▸ **Activity**: How many of the lines below contain "field"? Answer with that number alone.

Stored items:

■ ■ ■ ■

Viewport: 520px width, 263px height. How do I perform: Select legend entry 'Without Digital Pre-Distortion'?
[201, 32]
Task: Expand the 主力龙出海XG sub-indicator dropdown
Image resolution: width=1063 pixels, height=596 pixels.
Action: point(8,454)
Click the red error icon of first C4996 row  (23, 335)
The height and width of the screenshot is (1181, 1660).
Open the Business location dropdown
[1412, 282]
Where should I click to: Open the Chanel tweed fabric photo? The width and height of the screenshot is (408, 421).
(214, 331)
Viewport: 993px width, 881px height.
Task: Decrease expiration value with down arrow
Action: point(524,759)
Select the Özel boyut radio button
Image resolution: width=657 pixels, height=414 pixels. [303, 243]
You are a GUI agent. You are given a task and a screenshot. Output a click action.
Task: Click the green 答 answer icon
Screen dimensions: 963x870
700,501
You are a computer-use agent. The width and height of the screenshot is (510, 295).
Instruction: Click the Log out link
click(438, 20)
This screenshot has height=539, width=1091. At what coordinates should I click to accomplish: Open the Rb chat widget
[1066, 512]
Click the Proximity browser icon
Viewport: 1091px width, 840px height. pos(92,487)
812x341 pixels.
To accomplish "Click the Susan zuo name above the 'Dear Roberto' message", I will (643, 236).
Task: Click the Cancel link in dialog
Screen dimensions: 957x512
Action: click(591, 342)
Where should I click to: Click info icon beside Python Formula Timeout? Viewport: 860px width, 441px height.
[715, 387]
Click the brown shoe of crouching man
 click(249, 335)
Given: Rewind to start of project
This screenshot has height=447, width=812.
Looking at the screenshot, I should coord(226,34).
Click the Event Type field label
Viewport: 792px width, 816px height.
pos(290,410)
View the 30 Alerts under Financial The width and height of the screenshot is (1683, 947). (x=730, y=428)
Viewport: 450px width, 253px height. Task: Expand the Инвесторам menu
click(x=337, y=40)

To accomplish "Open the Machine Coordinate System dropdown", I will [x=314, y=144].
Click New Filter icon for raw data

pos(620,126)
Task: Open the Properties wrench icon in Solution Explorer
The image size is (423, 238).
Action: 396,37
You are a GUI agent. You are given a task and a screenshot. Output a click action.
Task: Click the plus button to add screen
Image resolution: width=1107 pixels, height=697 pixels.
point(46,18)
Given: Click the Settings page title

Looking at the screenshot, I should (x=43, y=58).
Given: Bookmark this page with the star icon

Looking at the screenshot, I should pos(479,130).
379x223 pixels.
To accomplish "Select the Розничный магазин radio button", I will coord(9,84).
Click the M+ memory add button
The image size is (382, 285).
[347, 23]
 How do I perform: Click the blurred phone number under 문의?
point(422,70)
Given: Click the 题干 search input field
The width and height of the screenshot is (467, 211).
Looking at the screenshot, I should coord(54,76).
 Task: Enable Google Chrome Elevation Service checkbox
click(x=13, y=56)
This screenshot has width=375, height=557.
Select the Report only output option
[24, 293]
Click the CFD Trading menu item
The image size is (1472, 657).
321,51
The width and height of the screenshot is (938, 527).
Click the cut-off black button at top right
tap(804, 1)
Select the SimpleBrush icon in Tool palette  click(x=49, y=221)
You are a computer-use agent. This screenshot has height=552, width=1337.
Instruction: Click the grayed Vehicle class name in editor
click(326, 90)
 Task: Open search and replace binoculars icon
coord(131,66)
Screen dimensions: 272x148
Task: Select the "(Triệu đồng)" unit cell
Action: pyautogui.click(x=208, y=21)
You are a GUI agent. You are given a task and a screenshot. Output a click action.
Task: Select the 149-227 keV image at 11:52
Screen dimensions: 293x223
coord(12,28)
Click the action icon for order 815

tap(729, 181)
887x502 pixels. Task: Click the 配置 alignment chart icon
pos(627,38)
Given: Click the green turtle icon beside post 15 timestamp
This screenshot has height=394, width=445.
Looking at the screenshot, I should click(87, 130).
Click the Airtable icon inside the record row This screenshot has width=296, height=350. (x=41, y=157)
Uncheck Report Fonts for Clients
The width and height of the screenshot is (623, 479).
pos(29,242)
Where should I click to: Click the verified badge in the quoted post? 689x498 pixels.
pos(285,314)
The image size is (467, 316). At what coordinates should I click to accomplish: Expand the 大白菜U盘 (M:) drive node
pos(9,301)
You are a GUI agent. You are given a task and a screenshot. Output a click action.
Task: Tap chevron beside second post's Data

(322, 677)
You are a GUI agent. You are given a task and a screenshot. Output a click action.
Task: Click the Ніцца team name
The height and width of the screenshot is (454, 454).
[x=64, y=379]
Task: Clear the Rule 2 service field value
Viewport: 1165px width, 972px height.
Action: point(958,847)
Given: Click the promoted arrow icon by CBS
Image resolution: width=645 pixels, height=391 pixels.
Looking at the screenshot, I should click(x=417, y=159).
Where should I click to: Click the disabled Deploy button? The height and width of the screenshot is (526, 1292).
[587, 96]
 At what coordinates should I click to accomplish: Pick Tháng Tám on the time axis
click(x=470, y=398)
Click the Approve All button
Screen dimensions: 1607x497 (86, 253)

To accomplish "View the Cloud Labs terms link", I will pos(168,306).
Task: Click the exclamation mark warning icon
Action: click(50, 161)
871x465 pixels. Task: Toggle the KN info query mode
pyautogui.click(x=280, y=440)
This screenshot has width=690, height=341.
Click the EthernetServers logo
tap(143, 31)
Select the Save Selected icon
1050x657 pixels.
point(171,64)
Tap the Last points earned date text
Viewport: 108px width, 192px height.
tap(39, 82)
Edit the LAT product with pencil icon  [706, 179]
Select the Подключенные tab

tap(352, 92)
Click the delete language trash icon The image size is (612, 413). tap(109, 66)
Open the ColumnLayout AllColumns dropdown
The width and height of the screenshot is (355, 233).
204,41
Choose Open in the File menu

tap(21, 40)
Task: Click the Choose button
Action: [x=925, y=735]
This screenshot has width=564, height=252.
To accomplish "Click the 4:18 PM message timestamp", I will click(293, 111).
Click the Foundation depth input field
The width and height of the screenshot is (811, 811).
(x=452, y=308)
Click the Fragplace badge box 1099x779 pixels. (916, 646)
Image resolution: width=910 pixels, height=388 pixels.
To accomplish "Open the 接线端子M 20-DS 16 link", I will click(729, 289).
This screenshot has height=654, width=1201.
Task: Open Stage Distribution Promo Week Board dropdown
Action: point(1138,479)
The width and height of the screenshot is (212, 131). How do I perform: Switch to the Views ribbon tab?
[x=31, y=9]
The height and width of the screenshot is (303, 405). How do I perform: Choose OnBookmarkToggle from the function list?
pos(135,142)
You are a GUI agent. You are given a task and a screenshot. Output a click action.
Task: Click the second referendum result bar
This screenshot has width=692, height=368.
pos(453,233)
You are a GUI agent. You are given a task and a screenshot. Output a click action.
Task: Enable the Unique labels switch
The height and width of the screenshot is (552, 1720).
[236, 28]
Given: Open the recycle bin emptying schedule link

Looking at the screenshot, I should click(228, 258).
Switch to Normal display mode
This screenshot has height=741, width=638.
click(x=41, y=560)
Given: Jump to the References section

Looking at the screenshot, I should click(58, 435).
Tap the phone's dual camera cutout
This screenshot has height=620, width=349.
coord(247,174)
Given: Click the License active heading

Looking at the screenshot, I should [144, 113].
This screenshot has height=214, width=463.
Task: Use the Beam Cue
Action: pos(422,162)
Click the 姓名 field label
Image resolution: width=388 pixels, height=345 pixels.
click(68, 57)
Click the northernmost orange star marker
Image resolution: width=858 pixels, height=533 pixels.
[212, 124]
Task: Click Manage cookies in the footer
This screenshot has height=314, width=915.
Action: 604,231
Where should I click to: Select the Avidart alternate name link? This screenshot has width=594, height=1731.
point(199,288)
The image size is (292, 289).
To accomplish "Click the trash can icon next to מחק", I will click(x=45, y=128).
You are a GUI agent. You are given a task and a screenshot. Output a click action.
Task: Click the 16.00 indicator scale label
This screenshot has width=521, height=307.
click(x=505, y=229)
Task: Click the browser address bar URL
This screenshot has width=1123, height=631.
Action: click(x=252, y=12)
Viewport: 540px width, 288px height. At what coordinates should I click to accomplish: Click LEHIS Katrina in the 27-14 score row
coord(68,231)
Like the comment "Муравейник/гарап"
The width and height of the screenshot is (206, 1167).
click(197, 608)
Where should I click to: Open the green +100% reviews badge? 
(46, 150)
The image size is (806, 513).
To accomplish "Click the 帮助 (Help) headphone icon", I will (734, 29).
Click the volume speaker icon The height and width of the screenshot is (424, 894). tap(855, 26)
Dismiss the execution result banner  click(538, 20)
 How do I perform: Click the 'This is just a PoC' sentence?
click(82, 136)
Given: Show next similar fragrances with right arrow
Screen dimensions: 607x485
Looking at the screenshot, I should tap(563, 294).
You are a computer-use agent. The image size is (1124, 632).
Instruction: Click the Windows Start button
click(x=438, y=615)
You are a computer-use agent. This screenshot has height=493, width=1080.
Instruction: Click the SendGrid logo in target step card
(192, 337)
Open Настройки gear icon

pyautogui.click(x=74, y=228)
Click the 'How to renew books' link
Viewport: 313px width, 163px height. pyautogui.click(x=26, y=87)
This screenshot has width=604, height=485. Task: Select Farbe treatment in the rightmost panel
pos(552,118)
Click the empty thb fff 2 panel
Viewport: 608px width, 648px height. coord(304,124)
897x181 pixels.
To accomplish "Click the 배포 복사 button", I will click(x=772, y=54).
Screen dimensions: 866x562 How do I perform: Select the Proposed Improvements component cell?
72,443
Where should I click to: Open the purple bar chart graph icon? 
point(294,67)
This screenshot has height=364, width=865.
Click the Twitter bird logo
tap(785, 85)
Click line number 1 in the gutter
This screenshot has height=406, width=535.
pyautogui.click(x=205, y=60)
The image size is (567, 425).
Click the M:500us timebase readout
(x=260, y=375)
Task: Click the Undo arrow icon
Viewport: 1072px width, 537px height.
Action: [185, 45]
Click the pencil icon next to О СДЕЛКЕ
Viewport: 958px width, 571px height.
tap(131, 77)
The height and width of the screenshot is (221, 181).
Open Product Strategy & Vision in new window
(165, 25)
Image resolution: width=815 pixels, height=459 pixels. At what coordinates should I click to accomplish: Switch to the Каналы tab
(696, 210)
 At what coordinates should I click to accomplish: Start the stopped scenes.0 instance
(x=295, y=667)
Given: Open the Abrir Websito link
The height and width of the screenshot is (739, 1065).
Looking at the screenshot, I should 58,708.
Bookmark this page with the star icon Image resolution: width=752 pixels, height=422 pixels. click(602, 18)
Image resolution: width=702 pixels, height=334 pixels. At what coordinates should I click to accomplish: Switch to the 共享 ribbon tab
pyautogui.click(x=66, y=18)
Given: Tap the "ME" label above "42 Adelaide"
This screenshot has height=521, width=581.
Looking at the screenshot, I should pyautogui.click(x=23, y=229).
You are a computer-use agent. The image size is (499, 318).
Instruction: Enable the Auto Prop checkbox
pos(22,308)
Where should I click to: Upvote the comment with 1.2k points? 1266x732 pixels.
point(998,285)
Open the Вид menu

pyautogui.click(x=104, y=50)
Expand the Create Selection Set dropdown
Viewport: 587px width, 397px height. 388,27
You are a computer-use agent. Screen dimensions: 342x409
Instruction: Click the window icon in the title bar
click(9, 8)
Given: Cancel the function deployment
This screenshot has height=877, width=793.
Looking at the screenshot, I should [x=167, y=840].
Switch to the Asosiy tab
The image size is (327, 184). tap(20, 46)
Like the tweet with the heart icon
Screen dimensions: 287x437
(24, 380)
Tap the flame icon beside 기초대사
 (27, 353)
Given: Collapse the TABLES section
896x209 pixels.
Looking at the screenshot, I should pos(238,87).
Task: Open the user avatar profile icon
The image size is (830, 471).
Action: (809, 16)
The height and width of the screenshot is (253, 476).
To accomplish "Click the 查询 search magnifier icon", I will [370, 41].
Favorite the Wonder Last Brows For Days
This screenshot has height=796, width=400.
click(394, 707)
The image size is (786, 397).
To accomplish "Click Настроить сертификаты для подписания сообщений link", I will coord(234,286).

■ ■ ■ ■

▸ **Task answer**: 5